Sunday, November 13, 2011

"Coyote Hunts the Sun" Closing





Ranae Hedman
I tried things a little differently last night. Just before I left, I was listening to Jetty Rae on YouTube and got all inspired to be a musician. So I started playing on my box drum that I’m borrowing from my mom. I packed it with me to the theater, and when house opened, I was the
house music!
Ranae Hedman, Waylon Lenk

The show went fantastically again, and the talk back was once again longer than the show itself. People’s concerns about it maybe moving too fast in parts, script-wise, were apparent to me last night – it did feel like a race across the continent, as opposed to the 20 days one story says it actually took Pihnêefich. Afterwards, during the talk-back, we were able to focus in on where the play needs to be developed. I need to further develop Chris’ characters – the child, the Messiah, and Makataimeshkiakiak – and I need to explore the possibilities of setting it in a class room. After all, the Schoolteacher is the glue that holds Coyote Hunts the Sun together. And, to Ranae’s credit, she makes the role happen. I asked if maybe I should change her stories into the kind that exist in most text-books. Reidy Estevez, one of my students, showed me quite clearly that the answer is “no.” The Schoolteacher’s and Pihnêefich’s tellings of “Coyote and the Sun” form the bookends to the play and the journey – without her telling the colonial histories, there is little or no excuse for her to tell the pikvah.

**Collected material:**
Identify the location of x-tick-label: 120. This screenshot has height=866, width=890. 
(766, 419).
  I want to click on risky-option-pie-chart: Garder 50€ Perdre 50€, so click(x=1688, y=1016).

**Problem statement:** Finish out the blog post on the closing night of "Coyote Hunts the Sun," picking up after its last sentence. The listing above was drawn from a different source than the text.

**Your response:**
Chris Petty

Waylon Lenk, Ranae Hedman
So what’s next for Coyote Hunts the Sun? Well, rewrites. I need to explore and develop the characters and their worlds. There are two stories that it seems I need to tell that don’t quite fit into Coyote Hunts the Sun. One is the Ghost Dance story – as I’ve mentioned earlier, I have a pretty strong bias against that particular ceremony, and what that tells me is that I need to learn more about it so that I’m not walking around carrying bad thoughts about those that did it. The second is the cannibal story that I try to tell during the Messiah scene. It was the first scene that I wrote for this play, but I’m realizing more and more that it isn’t part of Coyote Hunts the Sun, but is obviously a story that I feel compelled to tell. I need to tell it separately and get it out of the work at hand.
Ranae Hedman

It was a fun process, and now I have the post show blues. But while this phase of the project is over, we certainly haven’t seen the last of Coyote Hunts the Sun!
Waylon Lenk

 


Waylon Lenk

Ranae Hedman




Waylon Lenk, Chris Petty, Ranae Hedman, Darci Faye






1 comment:

  1. Congratulations Waylon!! You've done a spectacular job with developing your passion into a play. I know that even greater things await Coyote Hunts the Sun and I'm excited to see where the re-write takes you! :)

    Thank you for this opportunity!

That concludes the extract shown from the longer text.